When Athletic won the Second Division title in 1991, they did so as noted on an artificial surface.
In the preceding couple of years during their meteoric rise, the unnaturally flat and verdant pitch was the best-known fact about the club. Complaints of unfairness inevitably ensued. Not only was it suggested that Oldham could not play on grass but also that visiting teams could not play on anything else.
People associated with Oldham became very defensive, the centre-backs occasionally excepted. Statistics were adduced to prove that Oldham lost just as often at home as they did on real pitches elsewhere, but no-one was fooled. The surface at Boundary Park produced something more akin to pinball than football. It occasionally had a comical element. Brentford fans may recall a very windy day there when their team was awarded a penalty: the ball had to be kept in place by a holder – a man lying flat with the tip of his finger at the end of an outstretched arm, stopping the ball from blowing away, as from time to time in rugby union.
After the defensive statistics came the more positive assertion that the surface favoured skilful passing football. That was like saying that beach cricket favours a hearty slog in the direction of the incoming tide. Anyone with any grasp of tactics could see from the first two minutes of a match that the ball was out of control if allowed to bounce. Some sides like it that way – it isn’t far removed from the guiding principle of the celebrated Route One long-ball style. A ball that might land anywhere is a random element from which a team of ferocious tacklers and tireless runners will expect to profit.
The Oldham team that won the Second Division title in 1991 was, indeed, a side of passing accomplishments. It added to Athletic’s appeal that players would attempt to pass their way out of the deepest defensive trouble, gratuitously bringing to vibrant life many a flat fixture. Late on in games when goals were needed urgently, however, Oldham could hoof the ball upfield with the best of them.

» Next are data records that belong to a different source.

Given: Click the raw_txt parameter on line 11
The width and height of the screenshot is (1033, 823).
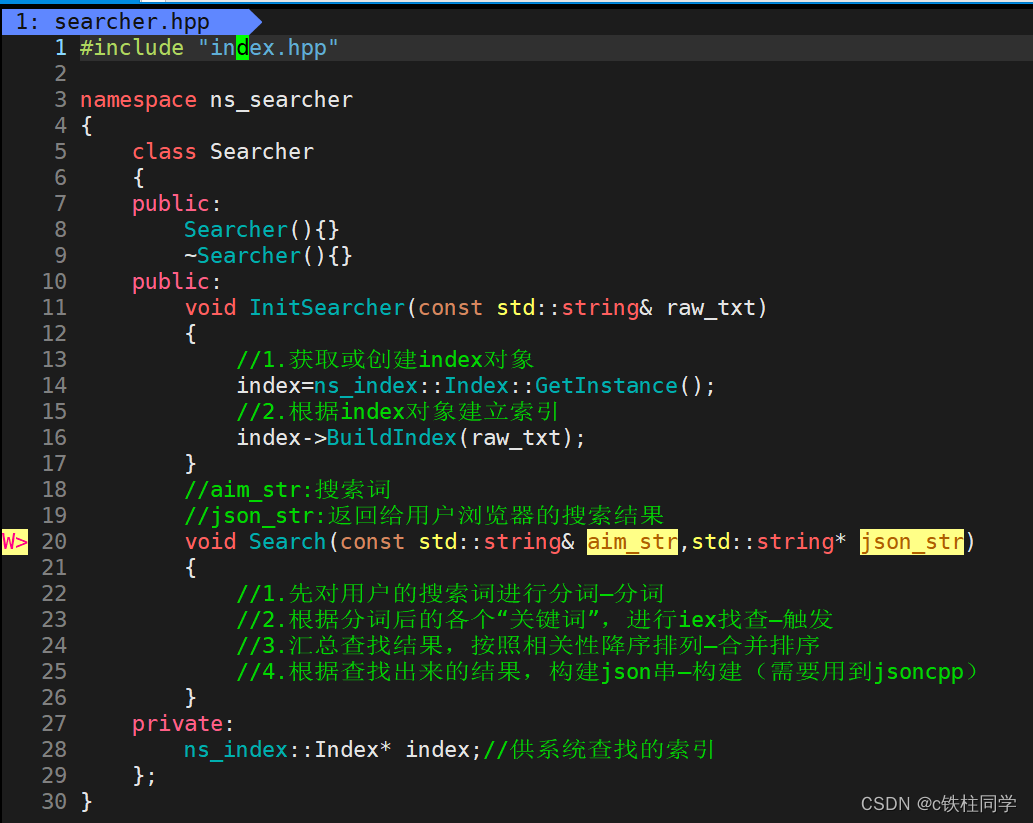Looking at the screenshot, I should click(711, 308).

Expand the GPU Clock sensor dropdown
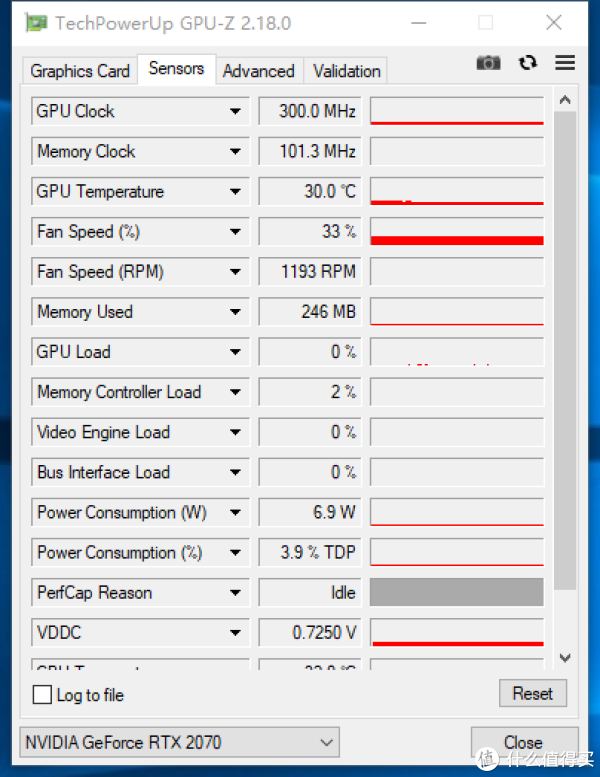click(x=235, y=111)
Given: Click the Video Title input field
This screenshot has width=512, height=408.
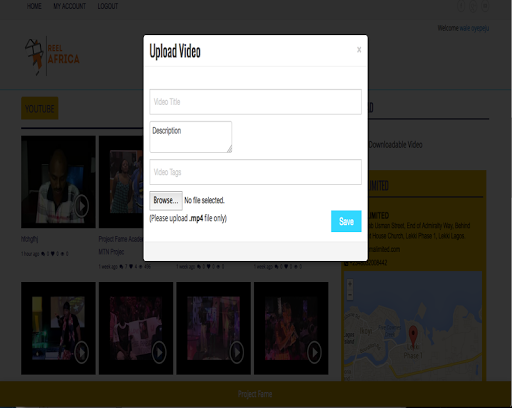Looking at the screenshot, I should click(255, 102).
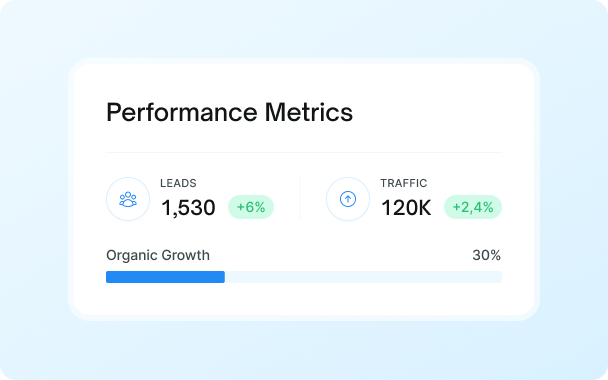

Some teams were visibly demoralised by the plastic pitch. Others were not. Why Hull City, for example, should succeed where Arsenal had so miserably failed is a mystery. The fact is, though, that Oldham were a strong home team long before the magic carpet was unrolled. Here the other well-known fact about Boundary Park may have come into play – its altitude. On a cold day, such as are not infrequent in the football season, Boundary Park is Siberian.

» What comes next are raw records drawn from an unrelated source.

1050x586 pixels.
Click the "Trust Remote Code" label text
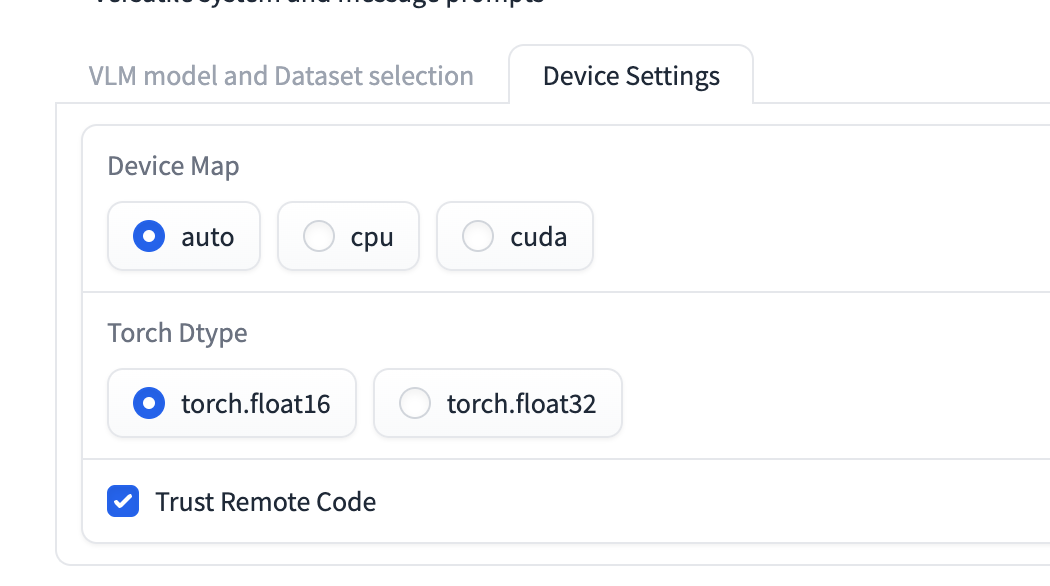click(266, 502)
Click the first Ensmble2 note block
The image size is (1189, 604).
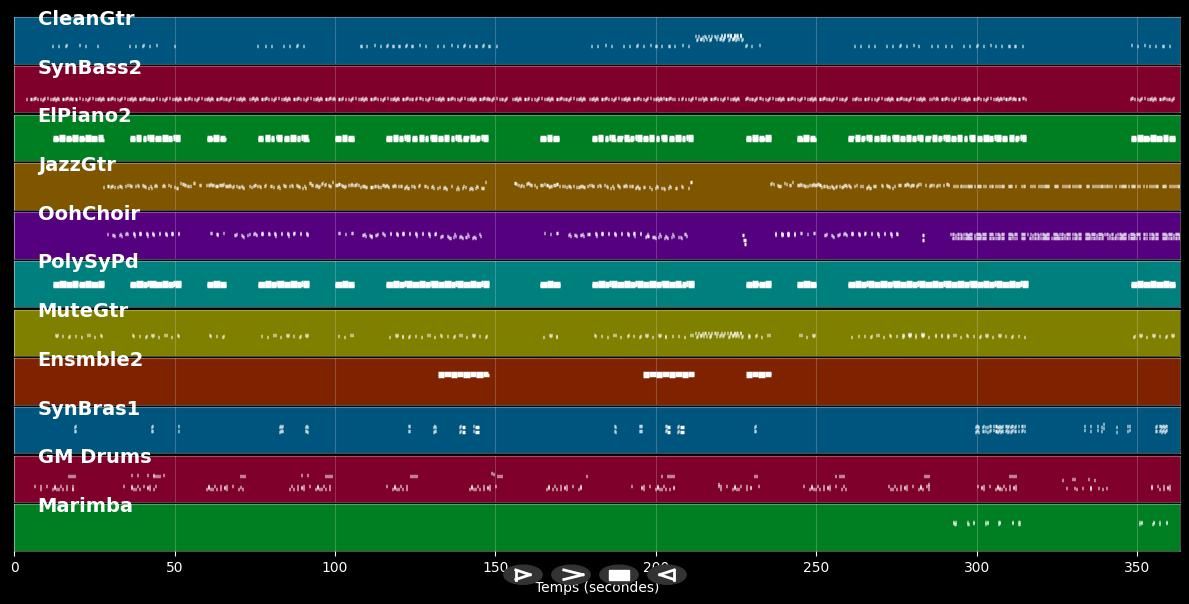coord(463,375)
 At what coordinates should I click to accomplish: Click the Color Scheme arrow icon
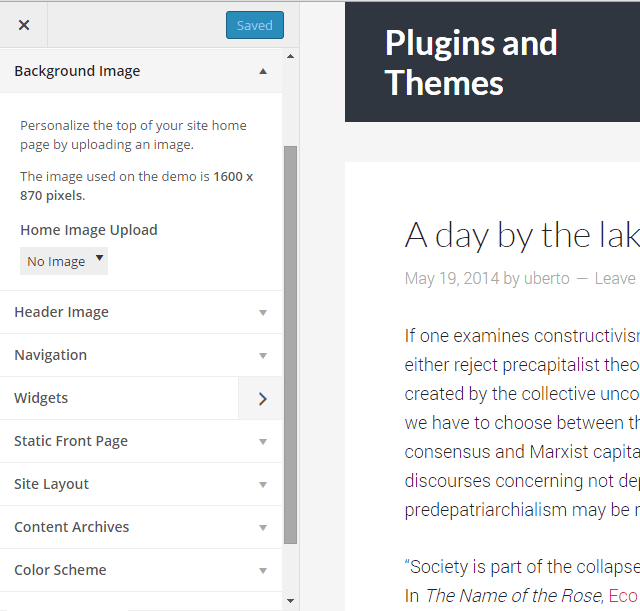click(263, 570)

Boundary Park, Oldham, Oldham Athletic, demo, protest, flares
Last league match at Boundary Park: peaceful protest

On the morning of Cup Final day, 14 May 1994, I was driving down the M6 from Manchester to Birmingham. Perhaps every third car that passed was showing Manchester United colours. Most had red scarves fluttering from the rear windows; some were yellow and green, some black, and one was blue. There were not many colours that United had not turned out in during the past season. One car had a red devil stencilled on the rear window. There were fat-cat executive cars with tinted windows, 10-year-old Escorts with four burly occupants, nippy hatchbacks driven by girlfriends who would remain sober, mini-buses, coaches and even one or two motorcyclists. There was something of the impression of a people on the move, a migration, though with no overtones of Steinbeck’s Okies heading west in The Grapes of Wrath.
It was a poignant morning. If football matches ended two minutes earlier, most of the town of Oldham would have been flying south down the M6 that sunny day. Instead Athletic fans would watch the match on television, with the prospect in the following season of journeys down the M6 to second-tier destinations in the Midlands, and on to Bristol, Reading and Swindon. Well, they had had their place in the sun however briefly. Few of them could ever genuinely have expected it. Manchester United would take the Cup back to Old Trafford, to match their Championship trophy. Players, interviewed on television, would remark that winning trophies for the fans was what playing for Manchester United was all about.
It must be an empty kind of relationship that demands trophies to satisfy the fans. A kind of panic must attend a season without trophies. Eventually, clubs who do not win trophies must be left as the keepers of the spirit of the game. For them, whether they like it or not, football is just a game.